TEXT UNDER STUDY
=-=-=

Whisper Installation — Voice AI with Local Models (Chapter 2)

Whisper audio processing requires Python dependencies, the PyTorch backend, and model weights. Installation complexity stems from CUDA compatibility requirements between PyTorch, the NVIDIA driver, and CUDA toolkit versions.

Begin by verifying CUDA availability:

nvidia-smi

Check CUDA version in the output's top-right corner. Consult the PyTorch compatibility matrix to select the correct installation command. PyTorch 2.x generally supports CUDA 11.8 and 12.1.

Install PyTorch with CUDA support:

pip install torch --index-url https://download.pytorch.org/whl/cu121

Install whisper and audio processing libraries:

pip install openai-whisper pyaudio numpy

The openai-whisper package bundles the transcription model and provides both transcribe and translate functions. The pyaudio library handles microphone input streams.

Test basic transcription functionality:

import whisper

model = whisper.load_model("base")
result = model.transcribe("test_audio.wav")
print(result["text"])

A common failure mode involves FFmpeg absence. Whisper requires FFmpeg for audio format conversion. Install via package manager:

# Debian/Ubuntu
sudo apt update && sudo apt install ffmpeg

# macOS
brew install ffmpeg

# Windows (via scoop)
scoop install ffmpeg

Another failure mode involves loading models on insufficient GPU memory. The medium and large models require 5GB and 10GB of VRAM respectively. Fall back to the tiny or base models when debugging memory issues.

Local verification checkpoint

Run the smallest example from this chapter in a local workspace and record the package version, runtime, data path, and observed output. If the result depends on model size, vector count, CPU/GPU backend, or available memory, note that constraint beside the exercise so the lesson remains reproducible.

=-=-=

EXERCISE DATA
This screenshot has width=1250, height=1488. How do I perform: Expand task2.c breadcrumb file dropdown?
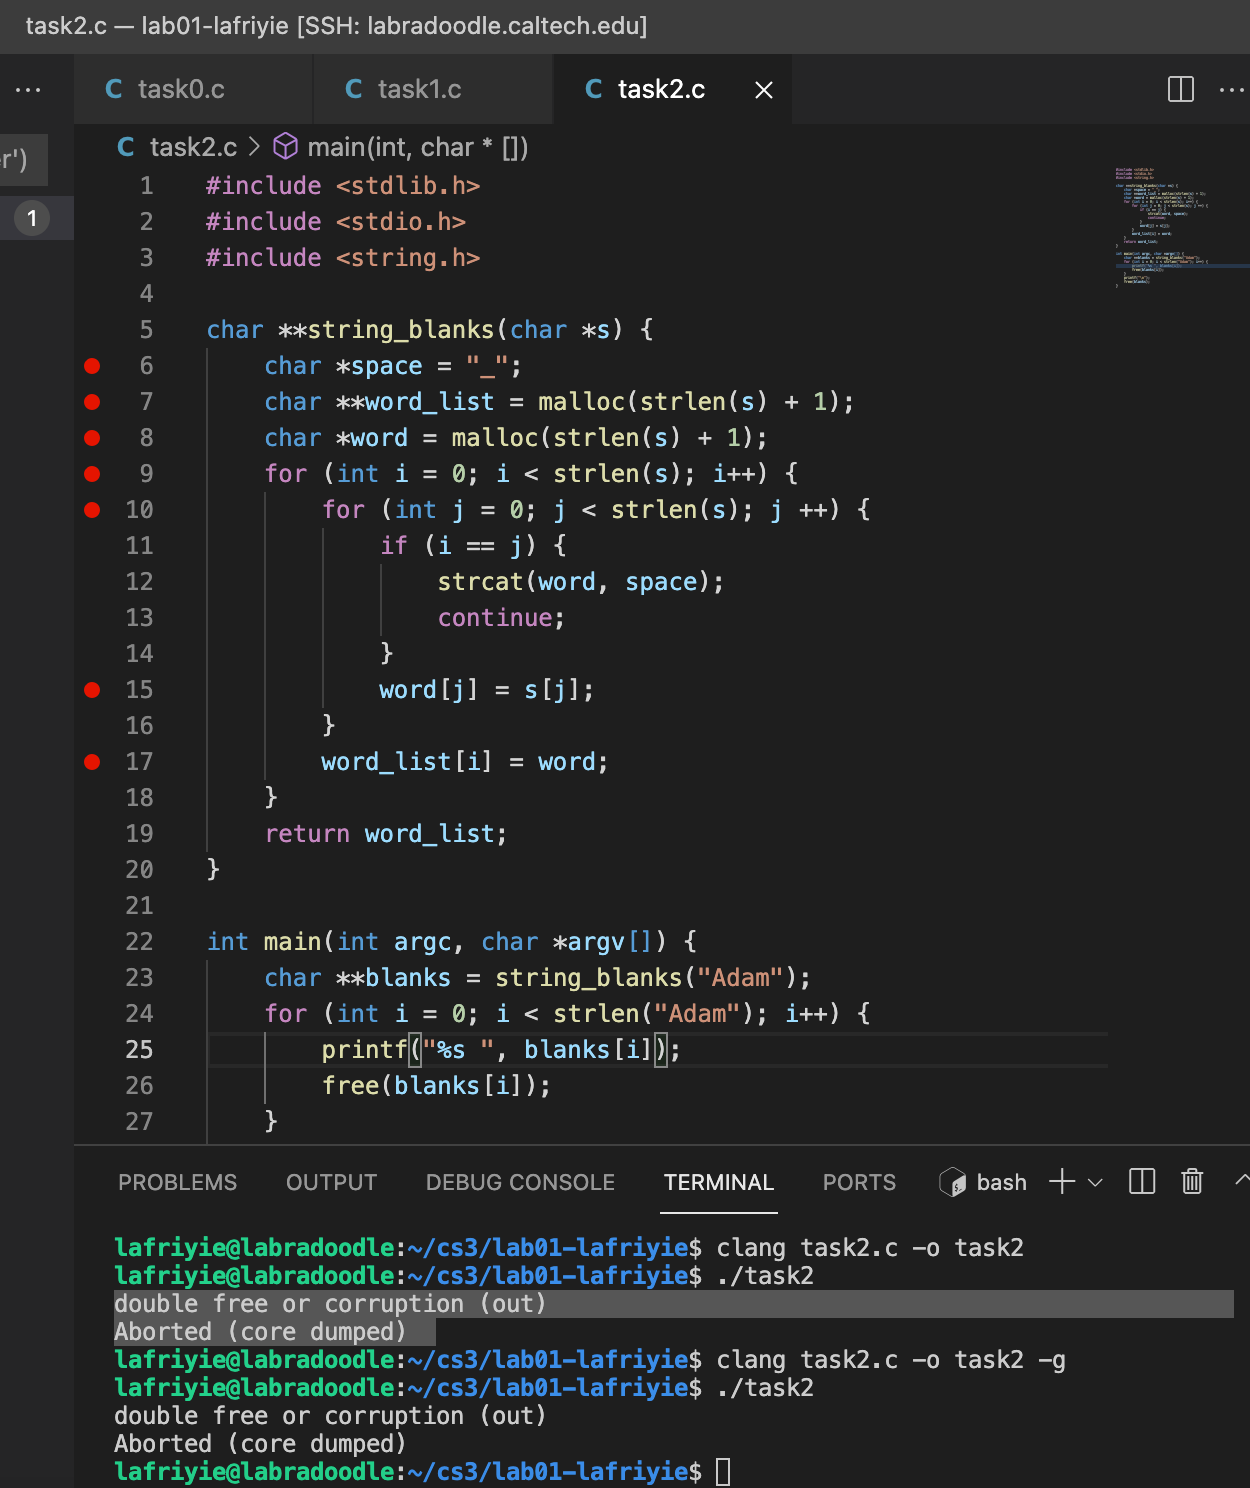click(192, 147)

=-=-=

WHAT TO DO
(1) In the Whisper installation chapter, copy the part from "Check CUDA version" to "microphone input streams.".
(2) According to the Whisper installation chapter, how much VRAM does the large model need?

SOLUTION SET
(1)
Check CUDA version in the output's top-right corner. Consult the PyTorch compatibility matrix to select the correct installation command. PyTorch 2.x generally supports CUDA 11.8 and 12.1.

Install PyTorch with CUDA support:

pip install torch --index-url https://download.pytorch.org/whl/cu121

Install whisper and audio processing libraries:

pip install openai-whisper pyaudio numpy

The openai-whisper package bundles the transcription model and provides both transcribe and translate functions. The pyaudio library handles microphone input streams.

(2) 10GB of VRAM.